}

zenonet

Creating a fast timetable app for my highschool

My highschool has it's own timetable webapp. Unfortunately, ... it's awful. First of all, it has absurdly high start-up times. I benchmarked it on a mobile device from 2021 and got startup times of ~7 seconds for loading a cached timetable. In my opinion this is unacceptable. Imagine having to find the right classroom quickly but you first need to wait for the timetable app to load for 7 seconds.

At some point, I was annoyed of this and decided to reverse-engineer the private API behind this TimeTable Webapp...

Reverse engineering

While tracking network requests, I noticed that that WebApp was actually even worse than I thought. It actually downloads 5 static images (used as a background for weeks with holidays) everytime your start up the app. Caching of these images is explicitly disabled using request headers. Motivated by this sign of a need for an alternative client, I continued reverse-engineering the API and implementing a Client. First in C# for quick testing, then I translated it into Java to create a native android app.

My own native android client

After a lot of work, I finally managed to completely show a timetable from the API in my own app. This was really cool. I implemented a caching system that asynchronously loads and displays a timetable from cache while trying to load a potentially changed version from the API. Having the whole app as a native android app and implementing custom high performance caching granted my app massive startup time advantages. While comparing my app to the official react-based PWA on that older phone mentioned earlier, I managed to get my startup-time down to 11% of that of the offical app. In other words, my app is 8.8x faster than the offical app.

Authentication

While I really liked my app, there was one thing holding me back from publishing it: There was no way for normal people to log in. At that time, the way I logged in way copying a refresh token from devtools into my app. The problem with login was that I couldn't just reverse-engineer that one too, that wasn't just any login, that was a microsoft login. Our timetable app used micrsoft 365 account for logging in. Eventually, I managed to create an activity in my app that opens a webview with the microsoft login, waits for it to redirect to the official timetable webapp, then intercepts that redirection and takes the OAuth-Code from it. I could then use this OAuth-Code to get a refresh-token from my schools API.

A WearOS App

After successfully creating a native android client, I kind of wanted to create a WearOS-App for android-based smartwatches. I just tried it out and tested it on an emulator and it worked quite well! In the end, this actually convinced my dad to buy me smartwatch to test it on.
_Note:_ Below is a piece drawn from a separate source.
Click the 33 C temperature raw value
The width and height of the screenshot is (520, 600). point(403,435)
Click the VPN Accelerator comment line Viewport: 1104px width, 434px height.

So, now you can also have your timetable on your wrist. (At least if you're a student at my highschool)

Conclusion

After completing the base functionality of the app, I added quite a lot of additional features like complications for WearOS (having your current room and subject right on your watchface) and a place for intelligently compiled context-aware information about your timetable.

The App is available in the Playstore. There is also a demo-mode that works with example timetable-data in case you'd like to try it out without being a student of my school. Unfortunately the whole UI is purely in german. Localization just isn't worth it for a local highschool.